## Short task
Can you give every item below again with "icon" swapped for "button", nothing else changed and the pictures left out?

## start Records for this exercise

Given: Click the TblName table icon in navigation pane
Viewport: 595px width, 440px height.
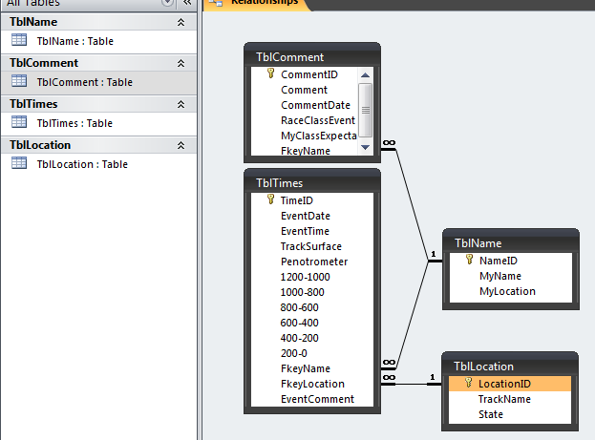Looking at the screenshot, I should tap(19, 41).
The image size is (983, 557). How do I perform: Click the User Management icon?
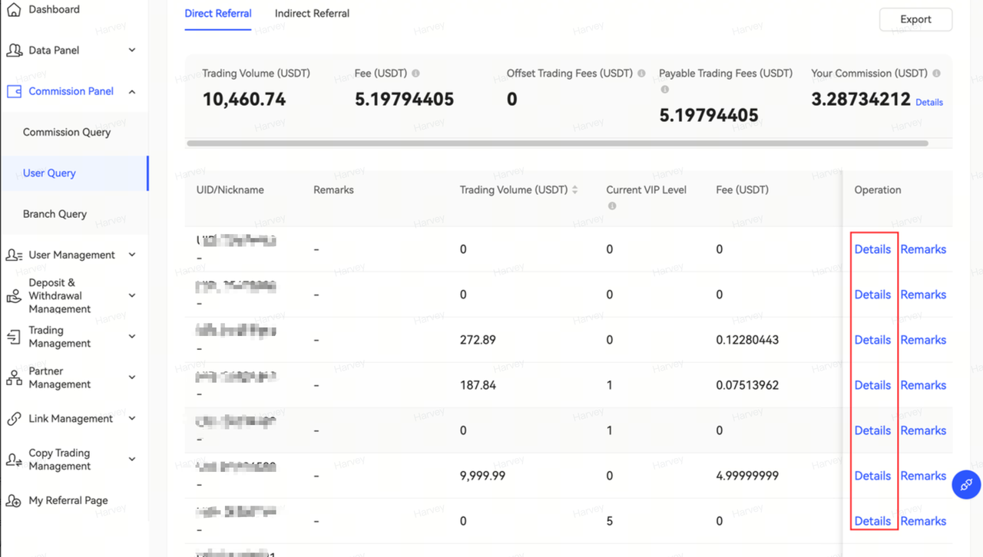tap(14, 255)
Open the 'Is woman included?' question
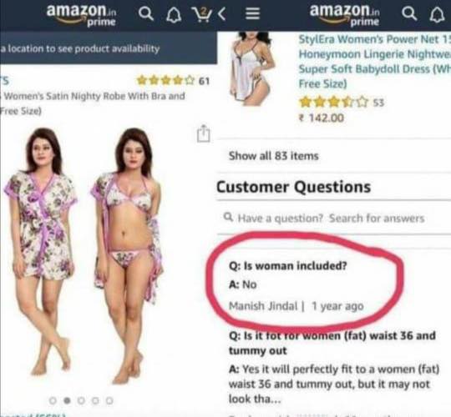 click(x=288, y=266)
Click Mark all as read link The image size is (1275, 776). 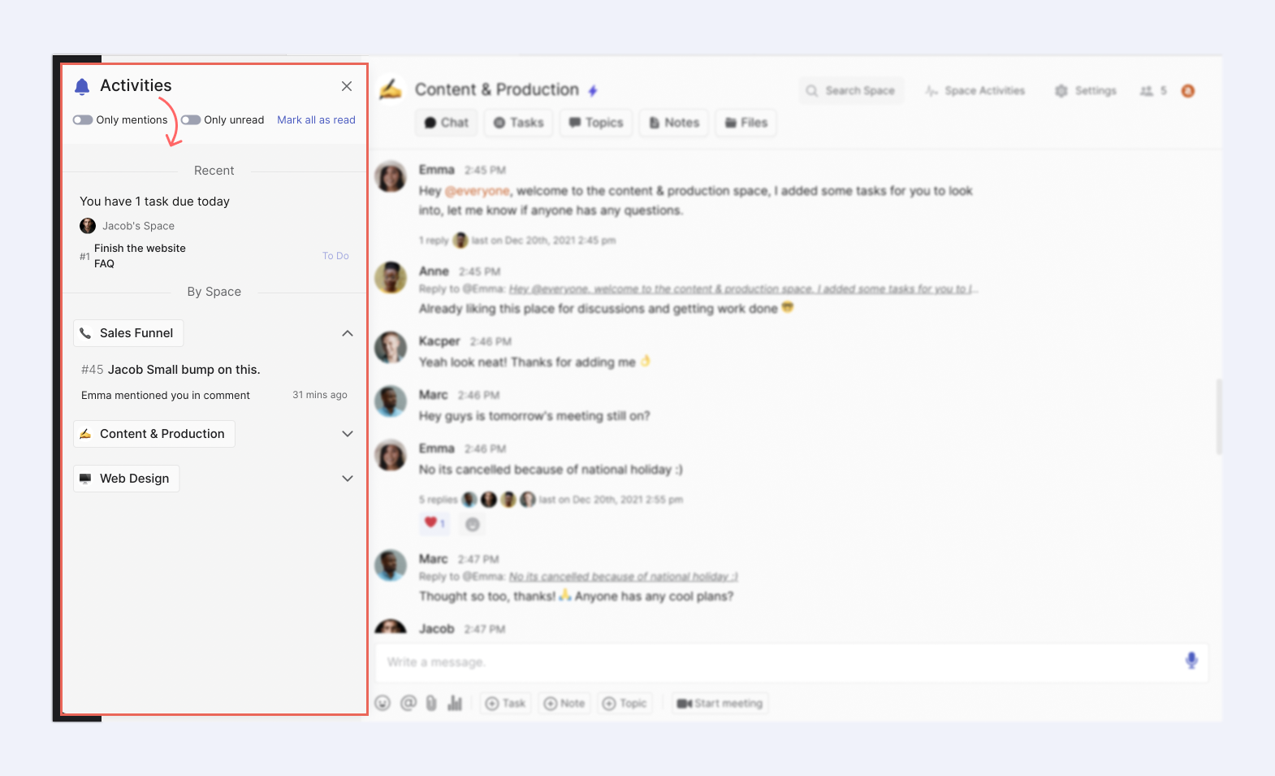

## end Records for this exercise

## Task result
Given: Click the TblName table button in navigation pane
Viewport: 595px width, 440px height.
Looking at the screenshot, I should tap(19, 41).
The image size is (983, 557). How do I perform: Click the User Management button?
tap(14, 255)
Open the 'Is woman included?' question
 click(x=288, y=266)
Click Mark all as read link The image size is (1275, 776). 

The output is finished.